__DATA FOR THE TASK__
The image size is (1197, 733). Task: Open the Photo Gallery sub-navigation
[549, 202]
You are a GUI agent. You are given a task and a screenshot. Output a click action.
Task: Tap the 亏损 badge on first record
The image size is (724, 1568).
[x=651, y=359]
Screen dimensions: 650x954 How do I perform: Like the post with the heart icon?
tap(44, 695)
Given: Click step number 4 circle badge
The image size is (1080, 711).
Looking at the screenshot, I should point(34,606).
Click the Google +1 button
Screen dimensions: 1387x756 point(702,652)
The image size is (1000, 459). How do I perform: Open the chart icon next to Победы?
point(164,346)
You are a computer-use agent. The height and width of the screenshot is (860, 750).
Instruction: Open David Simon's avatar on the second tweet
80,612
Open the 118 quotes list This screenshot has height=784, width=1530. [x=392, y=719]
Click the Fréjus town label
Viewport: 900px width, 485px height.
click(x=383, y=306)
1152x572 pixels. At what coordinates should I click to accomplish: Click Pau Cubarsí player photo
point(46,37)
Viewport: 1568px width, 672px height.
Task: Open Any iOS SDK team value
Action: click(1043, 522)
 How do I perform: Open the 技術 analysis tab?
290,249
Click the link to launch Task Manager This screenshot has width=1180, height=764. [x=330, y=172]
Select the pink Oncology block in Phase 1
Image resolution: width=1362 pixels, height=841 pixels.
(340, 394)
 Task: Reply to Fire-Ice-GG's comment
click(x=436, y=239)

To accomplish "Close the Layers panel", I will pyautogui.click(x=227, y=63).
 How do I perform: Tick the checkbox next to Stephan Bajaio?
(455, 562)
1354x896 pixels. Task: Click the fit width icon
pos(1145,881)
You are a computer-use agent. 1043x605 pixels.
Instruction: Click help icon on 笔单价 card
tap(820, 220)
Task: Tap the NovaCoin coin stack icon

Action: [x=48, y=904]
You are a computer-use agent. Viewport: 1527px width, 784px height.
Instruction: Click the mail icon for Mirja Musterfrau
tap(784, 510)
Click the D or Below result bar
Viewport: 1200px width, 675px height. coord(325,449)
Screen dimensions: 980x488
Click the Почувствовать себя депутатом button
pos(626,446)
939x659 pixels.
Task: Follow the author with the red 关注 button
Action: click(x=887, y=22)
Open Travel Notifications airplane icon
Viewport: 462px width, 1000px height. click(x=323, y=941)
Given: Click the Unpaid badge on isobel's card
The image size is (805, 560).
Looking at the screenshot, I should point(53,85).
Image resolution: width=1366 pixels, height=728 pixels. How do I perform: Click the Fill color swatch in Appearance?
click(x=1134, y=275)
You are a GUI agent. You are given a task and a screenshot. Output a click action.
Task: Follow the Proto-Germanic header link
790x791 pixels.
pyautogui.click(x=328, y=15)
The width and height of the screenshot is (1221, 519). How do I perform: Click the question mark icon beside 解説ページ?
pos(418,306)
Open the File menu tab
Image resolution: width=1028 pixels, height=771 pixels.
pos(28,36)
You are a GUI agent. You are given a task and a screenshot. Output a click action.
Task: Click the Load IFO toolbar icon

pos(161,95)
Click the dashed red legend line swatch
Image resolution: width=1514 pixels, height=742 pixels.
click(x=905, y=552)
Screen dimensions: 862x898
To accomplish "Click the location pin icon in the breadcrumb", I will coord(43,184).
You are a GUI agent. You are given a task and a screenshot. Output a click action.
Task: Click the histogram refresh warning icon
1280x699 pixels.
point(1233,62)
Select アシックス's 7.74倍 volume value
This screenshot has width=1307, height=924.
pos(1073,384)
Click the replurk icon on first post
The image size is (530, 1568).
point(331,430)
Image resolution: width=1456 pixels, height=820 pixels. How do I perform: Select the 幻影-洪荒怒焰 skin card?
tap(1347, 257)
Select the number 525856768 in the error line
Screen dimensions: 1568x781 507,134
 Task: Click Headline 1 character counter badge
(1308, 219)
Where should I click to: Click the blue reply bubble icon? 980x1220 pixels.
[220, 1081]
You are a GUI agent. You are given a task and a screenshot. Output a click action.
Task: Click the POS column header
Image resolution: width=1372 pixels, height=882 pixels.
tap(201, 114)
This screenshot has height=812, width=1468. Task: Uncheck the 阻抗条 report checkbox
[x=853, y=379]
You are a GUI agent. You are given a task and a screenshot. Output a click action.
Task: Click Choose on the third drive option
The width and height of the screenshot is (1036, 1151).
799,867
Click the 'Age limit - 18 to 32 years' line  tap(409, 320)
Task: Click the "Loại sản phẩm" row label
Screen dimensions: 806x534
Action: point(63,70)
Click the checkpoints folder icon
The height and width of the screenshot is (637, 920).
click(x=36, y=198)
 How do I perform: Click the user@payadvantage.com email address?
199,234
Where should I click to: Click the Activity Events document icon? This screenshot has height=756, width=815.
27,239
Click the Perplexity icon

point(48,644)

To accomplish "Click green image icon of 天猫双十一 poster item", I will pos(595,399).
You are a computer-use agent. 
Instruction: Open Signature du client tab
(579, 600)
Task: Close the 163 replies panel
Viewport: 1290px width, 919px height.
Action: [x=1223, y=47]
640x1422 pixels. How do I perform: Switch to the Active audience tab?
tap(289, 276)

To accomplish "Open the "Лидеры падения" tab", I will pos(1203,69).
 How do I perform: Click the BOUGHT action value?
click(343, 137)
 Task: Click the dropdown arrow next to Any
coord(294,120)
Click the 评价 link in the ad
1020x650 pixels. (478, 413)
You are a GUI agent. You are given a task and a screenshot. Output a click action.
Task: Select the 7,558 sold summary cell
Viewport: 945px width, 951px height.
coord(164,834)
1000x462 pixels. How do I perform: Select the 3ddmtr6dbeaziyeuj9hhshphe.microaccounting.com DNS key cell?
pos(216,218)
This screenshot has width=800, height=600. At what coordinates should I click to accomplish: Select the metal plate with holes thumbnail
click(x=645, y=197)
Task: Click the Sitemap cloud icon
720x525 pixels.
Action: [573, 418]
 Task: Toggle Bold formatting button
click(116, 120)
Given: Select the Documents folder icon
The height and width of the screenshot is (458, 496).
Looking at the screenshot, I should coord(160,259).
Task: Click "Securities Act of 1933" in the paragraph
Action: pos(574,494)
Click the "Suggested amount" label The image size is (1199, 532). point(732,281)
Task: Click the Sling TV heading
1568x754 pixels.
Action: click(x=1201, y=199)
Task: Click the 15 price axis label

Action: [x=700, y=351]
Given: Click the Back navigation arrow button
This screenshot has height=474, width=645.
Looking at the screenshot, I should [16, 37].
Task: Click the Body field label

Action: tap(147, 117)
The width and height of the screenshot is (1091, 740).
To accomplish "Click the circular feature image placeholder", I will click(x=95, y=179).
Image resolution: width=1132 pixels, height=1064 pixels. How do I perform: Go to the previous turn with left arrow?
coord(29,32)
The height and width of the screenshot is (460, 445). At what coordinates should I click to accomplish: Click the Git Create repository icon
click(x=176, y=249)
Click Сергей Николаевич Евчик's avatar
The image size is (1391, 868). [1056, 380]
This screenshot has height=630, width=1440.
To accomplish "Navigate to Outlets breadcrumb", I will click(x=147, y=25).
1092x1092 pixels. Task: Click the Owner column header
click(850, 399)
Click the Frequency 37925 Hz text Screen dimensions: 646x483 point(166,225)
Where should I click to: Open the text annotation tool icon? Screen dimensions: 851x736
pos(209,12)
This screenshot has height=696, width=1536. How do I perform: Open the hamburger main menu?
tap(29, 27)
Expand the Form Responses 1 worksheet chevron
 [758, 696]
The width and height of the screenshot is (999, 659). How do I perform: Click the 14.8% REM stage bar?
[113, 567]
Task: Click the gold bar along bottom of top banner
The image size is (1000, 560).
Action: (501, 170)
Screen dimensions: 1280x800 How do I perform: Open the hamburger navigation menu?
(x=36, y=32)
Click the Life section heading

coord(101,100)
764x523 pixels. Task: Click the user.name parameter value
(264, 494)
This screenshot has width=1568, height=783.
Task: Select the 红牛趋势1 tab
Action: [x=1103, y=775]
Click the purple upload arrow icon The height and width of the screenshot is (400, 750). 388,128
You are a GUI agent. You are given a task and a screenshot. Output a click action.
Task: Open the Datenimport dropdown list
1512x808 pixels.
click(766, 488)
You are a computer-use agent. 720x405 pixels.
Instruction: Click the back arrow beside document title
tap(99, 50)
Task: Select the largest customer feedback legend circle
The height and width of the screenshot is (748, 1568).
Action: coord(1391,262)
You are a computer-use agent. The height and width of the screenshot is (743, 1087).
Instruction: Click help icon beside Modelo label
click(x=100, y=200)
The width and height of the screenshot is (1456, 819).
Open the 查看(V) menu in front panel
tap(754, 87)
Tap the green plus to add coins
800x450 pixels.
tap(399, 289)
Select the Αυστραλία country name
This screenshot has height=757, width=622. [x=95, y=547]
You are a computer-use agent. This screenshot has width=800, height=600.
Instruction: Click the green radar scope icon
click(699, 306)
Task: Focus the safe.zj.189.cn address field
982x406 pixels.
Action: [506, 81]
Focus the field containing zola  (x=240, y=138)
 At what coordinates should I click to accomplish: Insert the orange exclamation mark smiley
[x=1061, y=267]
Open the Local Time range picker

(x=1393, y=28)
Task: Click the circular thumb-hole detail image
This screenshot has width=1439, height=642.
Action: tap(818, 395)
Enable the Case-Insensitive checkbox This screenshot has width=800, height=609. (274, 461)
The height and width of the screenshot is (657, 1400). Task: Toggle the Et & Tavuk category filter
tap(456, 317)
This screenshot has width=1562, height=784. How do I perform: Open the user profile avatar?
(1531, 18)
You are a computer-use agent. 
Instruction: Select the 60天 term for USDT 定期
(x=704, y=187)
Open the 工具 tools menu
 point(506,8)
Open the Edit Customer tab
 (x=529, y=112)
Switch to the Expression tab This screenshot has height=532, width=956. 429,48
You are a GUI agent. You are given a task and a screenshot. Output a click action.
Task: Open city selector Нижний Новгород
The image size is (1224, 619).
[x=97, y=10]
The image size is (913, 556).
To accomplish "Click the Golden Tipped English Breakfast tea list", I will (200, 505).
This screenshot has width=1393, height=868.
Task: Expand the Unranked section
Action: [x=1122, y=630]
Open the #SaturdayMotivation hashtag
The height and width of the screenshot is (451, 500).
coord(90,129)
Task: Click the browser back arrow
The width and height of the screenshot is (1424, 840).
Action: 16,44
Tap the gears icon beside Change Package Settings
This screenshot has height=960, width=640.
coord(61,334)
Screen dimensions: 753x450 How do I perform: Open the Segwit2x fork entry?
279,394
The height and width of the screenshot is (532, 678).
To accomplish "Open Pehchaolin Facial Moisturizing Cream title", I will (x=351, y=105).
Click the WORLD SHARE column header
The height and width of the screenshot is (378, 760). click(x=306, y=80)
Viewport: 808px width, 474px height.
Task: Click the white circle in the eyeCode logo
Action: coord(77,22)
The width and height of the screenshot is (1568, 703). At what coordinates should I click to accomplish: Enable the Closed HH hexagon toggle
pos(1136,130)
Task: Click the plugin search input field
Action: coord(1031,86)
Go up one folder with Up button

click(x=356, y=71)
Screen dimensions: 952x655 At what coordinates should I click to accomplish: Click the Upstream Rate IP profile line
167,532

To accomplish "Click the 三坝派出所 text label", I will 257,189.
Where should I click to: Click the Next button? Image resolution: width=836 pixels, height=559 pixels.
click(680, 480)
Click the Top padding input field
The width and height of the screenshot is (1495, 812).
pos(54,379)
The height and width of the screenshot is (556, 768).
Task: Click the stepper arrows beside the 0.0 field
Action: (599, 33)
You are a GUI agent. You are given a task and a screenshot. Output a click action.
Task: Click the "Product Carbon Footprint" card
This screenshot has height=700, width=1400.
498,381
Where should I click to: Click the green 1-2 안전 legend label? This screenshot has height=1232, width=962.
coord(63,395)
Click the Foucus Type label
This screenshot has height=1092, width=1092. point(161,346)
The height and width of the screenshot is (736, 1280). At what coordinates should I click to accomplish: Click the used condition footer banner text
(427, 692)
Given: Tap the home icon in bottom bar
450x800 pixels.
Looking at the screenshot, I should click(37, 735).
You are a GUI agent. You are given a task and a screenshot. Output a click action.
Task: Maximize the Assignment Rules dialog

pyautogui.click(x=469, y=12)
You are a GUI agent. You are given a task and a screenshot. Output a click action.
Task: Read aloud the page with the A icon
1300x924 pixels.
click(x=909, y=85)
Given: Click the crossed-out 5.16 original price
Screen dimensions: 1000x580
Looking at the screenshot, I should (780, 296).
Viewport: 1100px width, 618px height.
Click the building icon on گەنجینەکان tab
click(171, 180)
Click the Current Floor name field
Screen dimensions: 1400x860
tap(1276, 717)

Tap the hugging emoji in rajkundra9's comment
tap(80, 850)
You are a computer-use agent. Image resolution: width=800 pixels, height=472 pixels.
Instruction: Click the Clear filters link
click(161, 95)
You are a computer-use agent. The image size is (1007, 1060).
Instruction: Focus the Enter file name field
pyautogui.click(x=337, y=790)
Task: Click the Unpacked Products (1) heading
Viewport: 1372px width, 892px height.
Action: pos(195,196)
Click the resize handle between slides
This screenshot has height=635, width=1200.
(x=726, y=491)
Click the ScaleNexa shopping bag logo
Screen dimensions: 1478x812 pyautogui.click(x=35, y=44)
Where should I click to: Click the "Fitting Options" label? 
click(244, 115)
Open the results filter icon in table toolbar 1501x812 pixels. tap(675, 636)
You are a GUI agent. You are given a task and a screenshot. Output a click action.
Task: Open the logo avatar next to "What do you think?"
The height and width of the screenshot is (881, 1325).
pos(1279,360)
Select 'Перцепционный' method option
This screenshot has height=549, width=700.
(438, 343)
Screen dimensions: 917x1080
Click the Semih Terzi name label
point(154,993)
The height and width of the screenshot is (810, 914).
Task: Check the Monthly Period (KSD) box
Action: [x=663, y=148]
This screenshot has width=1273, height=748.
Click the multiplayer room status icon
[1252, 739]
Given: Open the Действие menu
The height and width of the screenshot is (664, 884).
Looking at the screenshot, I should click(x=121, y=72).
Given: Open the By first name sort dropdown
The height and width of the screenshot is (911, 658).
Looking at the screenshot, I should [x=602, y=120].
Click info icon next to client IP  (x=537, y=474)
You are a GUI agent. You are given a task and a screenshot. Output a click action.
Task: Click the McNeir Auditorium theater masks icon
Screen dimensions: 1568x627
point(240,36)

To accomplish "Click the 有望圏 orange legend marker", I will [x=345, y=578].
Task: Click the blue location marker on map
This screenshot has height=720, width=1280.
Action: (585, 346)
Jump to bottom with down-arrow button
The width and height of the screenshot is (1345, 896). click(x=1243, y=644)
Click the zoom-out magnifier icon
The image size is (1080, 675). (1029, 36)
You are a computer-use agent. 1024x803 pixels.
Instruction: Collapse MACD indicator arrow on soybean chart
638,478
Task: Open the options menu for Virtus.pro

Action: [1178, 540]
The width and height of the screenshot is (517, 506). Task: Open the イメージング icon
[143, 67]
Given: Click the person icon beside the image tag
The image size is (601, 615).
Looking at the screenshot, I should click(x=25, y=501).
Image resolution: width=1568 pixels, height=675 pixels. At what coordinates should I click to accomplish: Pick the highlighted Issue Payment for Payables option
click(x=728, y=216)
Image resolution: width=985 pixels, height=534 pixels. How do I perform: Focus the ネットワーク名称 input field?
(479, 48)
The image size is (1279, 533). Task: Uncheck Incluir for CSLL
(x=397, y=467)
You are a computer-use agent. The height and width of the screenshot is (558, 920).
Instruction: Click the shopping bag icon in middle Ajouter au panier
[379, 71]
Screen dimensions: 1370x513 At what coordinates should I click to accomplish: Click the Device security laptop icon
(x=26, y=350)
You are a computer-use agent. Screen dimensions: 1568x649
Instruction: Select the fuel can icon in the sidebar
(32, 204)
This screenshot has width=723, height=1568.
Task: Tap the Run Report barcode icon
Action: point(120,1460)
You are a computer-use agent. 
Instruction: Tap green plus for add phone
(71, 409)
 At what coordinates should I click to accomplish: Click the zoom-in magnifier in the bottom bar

__EXERCISE BRIEF__
Among the lines above, please find those with "breadcrumb" and copy them.

__COMPLETED EXERCISE__
To accomplish "Click the location pin icon in the breadcrumb", I will coord(43,184).
To accomplish "Navigate to Outlets breadcrumb", I will click(x=147, y=25).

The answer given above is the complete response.